Молодежь и контрреволюция, Савин Иван, Год: 1923

Время на прочтение: 6 минут(ы)

И. Савин

Молодежь и контрреволюция

Савин И. ‘Всех убиенных помяни, Россия…’: Стихи и проза
М., ‘Грифон’, 2007
В социалистической печати и в печати близких к социалистам кругов в последнее время нередко поднимается вопрос: ‘Почему русская учащаяся молодежь, бывшая всегда авангардом революции, рассадником социализма, теперь не только отошла в сторону и умыла руки, но даже резко порвала с былыми традициями и в своей наиболее действенной части примкнула к Белому движению, примкнула к контрреволюции?’
Почему? Исчерпывающий ответ вытекает из самой сущности революционного процесса в России. Стоит только, отбросив всякую демагогию, внимательно проследить те этапы, которые пришлось пройти русской молодежи за последние годы.
До войны в толще русского студенчества и учащихся старших классов средних учебных заведений социалистическая агитация приносила, действительно, пышные плоды. Молодежь, поощряемая революционным подпольем, а зачастую и своими же педагогами — быть либералом и поругивать ‘самодержавный гнет’ считалось, как известно, хорошим тоном, — усердно читала Маркса, Лассаля, Каутского, Плеханова, Бакунина и других, менее авторитетных, но не более неоспоримых авторов. Следуя компетентным указаниям искушенных в борьбе вождей, русские юноши и девушки самоотверженно конспирировали, устраивали забастовки, сражались с полицией, вольно или невольно играя на руку тем, кому разрушение русской государственности было по тем или иным причинам выгодно, и оплачивая незрелый энтузиазм административными карами, ссылкой в места столь и не столь отдаленные и каторгой. Было ли все это следствием серьезной убежденности в несправедливости государственного строя, в гнете одних сословий над другими и желанием более закономерно распределить между всеми жизненные блага или и в данном случае приходится считаться со своеобразной особенностью русского человека — быть в оппозиции к любой власти только потому, что она власть, — это вопрос другой, вопрос крайне сложный, и не исчерпать его в краткой статье. Сейчас я только хочу сказать, что и русская учащаяся молодежь, по крайней мере ее значительная часть, по примеру своих либеральных отцов безудержно подтачивала тот тысячелетний сук, на котором она сама не без удобства сидела.

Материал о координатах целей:
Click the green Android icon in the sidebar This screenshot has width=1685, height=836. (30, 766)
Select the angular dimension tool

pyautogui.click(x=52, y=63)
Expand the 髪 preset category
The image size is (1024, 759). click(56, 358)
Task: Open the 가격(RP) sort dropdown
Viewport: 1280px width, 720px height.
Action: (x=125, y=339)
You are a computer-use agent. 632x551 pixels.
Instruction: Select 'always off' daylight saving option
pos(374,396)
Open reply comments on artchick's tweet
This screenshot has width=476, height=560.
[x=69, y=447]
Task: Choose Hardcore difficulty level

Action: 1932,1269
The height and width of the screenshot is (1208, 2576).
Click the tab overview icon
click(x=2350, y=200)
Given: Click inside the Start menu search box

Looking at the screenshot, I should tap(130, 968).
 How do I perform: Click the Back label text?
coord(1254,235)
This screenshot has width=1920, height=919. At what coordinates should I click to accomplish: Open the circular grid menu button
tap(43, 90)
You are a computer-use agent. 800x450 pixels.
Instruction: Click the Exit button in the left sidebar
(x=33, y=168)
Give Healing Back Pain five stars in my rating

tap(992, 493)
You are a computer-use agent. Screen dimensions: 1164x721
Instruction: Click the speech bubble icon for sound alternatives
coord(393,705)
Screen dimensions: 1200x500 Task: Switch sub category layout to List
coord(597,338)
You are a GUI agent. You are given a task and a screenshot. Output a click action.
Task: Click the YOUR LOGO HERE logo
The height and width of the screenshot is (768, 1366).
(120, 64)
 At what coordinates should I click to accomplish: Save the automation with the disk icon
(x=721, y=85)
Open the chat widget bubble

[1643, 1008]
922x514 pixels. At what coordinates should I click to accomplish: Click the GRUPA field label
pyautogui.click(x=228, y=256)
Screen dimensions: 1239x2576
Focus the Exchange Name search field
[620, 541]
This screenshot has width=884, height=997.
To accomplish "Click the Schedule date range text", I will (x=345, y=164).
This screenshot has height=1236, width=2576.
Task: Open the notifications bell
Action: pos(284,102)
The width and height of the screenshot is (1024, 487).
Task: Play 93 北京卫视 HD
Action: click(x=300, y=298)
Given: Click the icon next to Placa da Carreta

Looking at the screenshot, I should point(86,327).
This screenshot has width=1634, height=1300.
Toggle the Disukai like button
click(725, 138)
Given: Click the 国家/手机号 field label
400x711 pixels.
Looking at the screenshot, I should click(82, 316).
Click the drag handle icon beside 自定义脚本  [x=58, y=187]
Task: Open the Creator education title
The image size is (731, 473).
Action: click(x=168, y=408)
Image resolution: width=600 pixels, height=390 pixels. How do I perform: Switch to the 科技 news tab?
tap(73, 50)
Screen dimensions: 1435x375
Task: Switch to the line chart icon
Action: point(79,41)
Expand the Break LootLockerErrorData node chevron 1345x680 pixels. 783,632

ЗАДАНИЕ A: Перескажи короче, списком, абзац статьи «Молодежь и контрреволюция», который начинается словами «До войны в толще русского студенчества». Главные факты сохрани.
ЗАДАНИЕ B: Где, согласно статье «Молодежь и контрреволюция», в последнее время часто поднимается вопрос о переходе учащейся молодежи к Белому движению?
ЗАДАНИЕ C: Подхвати статью «Молодежь и контрреволюция» и допиши к ней следующий абзац, начиная сразу после последнего предложения.

РЕЗУЛЬТАТ A:
- До войны социалистическая агитация среди студентов и старшеклассников давала пышные плоды.
- Молодежь поощряли революционное подполье и часто сами педагоги: быть либералом считалось хорошим тоном. Она усердно читала Маркса, Лассаля, Каутского, Плеханова, Бакунина и других авторов.
- По указаниям вождей юноши и девушки конспирировали, устраивали забастовки и сражались с полицией. Так они играли на руку тем, кому было выгодно разрушение русской государственности, и расплачивались административными карами, ссылкой и каторгой.
- Вызвано ли это убеждением в несправедливости строя или привычкой русского человека быть в оппозиции к любой власти, остается вопросом сложным, и краткая статья его не исчерпает.
- Значительная часть молодежи по примеру либеральных отцов подтачивала тысячелетний сук, на котором сама удобно сидела.

РЕЗУЛЬТАТ B: В социалистической печати и в печати близких к социалистам кругов.

РЕЗУЛЬТАТ C:
Война всколыхнула в русском обществе небывалый патриотизм, прорвавшийся сквозь густые наслоения пораженческой идеологии. Еще недавно говорить о народной гордости и любви к отечеству — если под ним говоривший не подразумевал гордости партийной и отечества социалистического — считалось почти неприличным и, во всяком случае, столь же смешным, как если бы кто вздумал щеголять в костюме XVIII века. Мастерски выдрессированные по Марксу молодые люди встречали таких ‘донкихотов политического мещанства’ ироническими улыбками, а провожали свистками и бранью. И тем более странной и резкой кажется ломка общественного настроения в 1914—1915 годах. Вчерашние циммервальдцы, эсеры, кадеты просто левые и левее здравого смысла заговорили на языке, до сего им совершенно несвойственном — на языке того же ‘политического мещанства’, как из рога изобилия посыпались непривычные, ‘черносотенные’ слова и понятия: национализм, державность, исторические задачи, православие. Столицы стали свидетелями необычайного явления: студенты, которых, как уверяли социалисты, правительство считало своими ‘внутренними врагами’ наравне с ‘жидами, поляками и прочей сволочью’, стройными рядами, с национальными знаменами и царским гимном, дефилировали у императорских дворцов, из провинции шли тысячи верноподданных телеграмм Монарху. Русская молодежь имела мужество сказать своим опекунам из пораженческого лагеря, что в годину тяжких испытаний никаким другим идеям, кроме идей патриотизма, нет места, и пошла на фронт не во имя планетарной революции, как выражается бывший заместитель председателя Петрогубисполкома Максим Горький, а для защиты родины от могущественного и искусного противника.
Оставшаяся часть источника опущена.